◆ **Description of the task**: Arrange the listing, from its first line through the line containing "Looking at the screenshot, I should (x=1141, y=11).", as a JSON list of strings with one string per line, leaving out blank lines.

====

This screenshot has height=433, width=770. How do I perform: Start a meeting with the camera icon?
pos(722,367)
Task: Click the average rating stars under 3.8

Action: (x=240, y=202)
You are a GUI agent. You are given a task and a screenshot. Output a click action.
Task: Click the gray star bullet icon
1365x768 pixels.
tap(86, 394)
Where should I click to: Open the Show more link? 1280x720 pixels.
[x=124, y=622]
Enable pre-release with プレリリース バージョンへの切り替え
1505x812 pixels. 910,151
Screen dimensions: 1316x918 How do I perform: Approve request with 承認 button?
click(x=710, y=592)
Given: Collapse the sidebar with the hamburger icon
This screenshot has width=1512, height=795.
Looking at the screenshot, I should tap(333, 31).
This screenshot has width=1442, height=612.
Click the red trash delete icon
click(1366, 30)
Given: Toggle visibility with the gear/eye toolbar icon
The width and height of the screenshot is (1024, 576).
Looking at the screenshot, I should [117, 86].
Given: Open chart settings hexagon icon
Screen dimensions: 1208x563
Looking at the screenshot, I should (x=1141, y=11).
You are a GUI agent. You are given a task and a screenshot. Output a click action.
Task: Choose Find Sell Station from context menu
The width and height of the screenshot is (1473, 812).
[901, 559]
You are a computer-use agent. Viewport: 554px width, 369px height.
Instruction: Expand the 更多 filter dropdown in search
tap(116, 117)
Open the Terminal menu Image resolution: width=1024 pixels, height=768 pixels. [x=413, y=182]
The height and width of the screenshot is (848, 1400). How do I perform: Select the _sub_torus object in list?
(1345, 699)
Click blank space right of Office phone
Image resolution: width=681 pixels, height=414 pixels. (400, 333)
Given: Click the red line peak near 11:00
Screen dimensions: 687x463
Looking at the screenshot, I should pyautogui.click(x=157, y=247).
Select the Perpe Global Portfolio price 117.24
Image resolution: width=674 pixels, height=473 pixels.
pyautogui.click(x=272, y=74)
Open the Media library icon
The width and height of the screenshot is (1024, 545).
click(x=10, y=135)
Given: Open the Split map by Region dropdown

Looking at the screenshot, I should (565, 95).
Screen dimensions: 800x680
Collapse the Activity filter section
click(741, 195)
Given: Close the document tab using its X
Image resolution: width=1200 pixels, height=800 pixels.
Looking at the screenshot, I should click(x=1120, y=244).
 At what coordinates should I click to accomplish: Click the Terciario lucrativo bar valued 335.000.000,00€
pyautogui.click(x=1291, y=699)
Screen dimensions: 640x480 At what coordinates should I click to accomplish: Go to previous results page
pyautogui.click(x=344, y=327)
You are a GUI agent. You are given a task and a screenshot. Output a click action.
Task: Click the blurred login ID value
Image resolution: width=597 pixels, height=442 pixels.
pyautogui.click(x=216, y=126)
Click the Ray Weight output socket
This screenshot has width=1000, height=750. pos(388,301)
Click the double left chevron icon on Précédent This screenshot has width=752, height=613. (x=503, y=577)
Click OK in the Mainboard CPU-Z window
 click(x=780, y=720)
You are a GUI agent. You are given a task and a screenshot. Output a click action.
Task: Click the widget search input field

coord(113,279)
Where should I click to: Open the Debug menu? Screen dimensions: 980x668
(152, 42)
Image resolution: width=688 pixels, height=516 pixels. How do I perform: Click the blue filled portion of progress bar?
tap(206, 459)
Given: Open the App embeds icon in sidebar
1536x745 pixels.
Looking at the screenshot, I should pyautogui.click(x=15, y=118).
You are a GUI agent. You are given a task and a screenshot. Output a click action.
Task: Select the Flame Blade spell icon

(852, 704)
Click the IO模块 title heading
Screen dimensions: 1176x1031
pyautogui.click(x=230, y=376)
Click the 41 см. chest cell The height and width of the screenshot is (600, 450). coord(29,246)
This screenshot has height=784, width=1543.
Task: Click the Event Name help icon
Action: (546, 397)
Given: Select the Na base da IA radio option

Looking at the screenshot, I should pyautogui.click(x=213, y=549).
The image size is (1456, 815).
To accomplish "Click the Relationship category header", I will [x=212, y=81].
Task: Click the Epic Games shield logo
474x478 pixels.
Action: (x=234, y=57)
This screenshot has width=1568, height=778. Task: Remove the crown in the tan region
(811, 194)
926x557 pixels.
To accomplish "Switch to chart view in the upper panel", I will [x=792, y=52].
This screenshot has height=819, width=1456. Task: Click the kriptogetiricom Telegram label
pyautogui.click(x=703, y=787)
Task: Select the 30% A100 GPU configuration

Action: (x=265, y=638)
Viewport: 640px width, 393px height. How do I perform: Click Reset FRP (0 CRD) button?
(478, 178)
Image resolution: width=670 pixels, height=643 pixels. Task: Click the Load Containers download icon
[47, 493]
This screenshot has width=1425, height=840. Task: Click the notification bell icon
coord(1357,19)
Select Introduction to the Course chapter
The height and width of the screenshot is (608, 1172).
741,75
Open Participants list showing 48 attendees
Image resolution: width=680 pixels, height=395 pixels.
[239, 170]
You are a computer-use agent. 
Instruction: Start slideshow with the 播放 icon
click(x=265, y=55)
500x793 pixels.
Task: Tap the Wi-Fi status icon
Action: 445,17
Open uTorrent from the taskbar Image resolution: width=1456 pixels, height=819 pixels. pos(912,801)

====

◆ **Answer for the task**:
[
  "This screenshot has height=433, width=770. How do I perform: Start a meeting with the camera icon?",
  "pos(722,367)",
  "Task: Click the average rating stars under 3.8",
  "Action: (x=240, y=202)",
  "You are a GUI agent. You are given a task and a screenshot. Output a click action.",
  "Task: Click the gray star bullet icon",
  "1365x768 pixels.",
  "tap(86, 394)",
  "Where should I click to: Open the Show more link? 1280x720 pixels.",
  "[x=124, y=622]",
  "Enable pre-release with プレリリース バージョンへの切り替え",
  "1505x812 pixels. 910,151",
  "Screen dimensions: 1316x918 How do I perform: Approve request with 承認 button?",
  "click(x=710, y=592)",
  "Given: Collapse the sidebar with the hamburger icon",
  "This screenshot has width=1512, height=795.",
  "Looking at the screenshot, I should tap(333, 31).",
  "This screenshot has width=1442, height=612.",
  "Click the red trash delete icon",
  "click(1366, 30)",
  "Given: Toggle visibility with the gear/eye toolbar icon",
  "The width and height of the screenshot is (1024, 576).",
  "Looking at the screenshot, I should [117, 86].",
  "Given: Open chart settings hexagon icon",
  "Screen dimensions: 1208x563",
  "Looking at the screenshot, I should (x=1141, y=11)."
]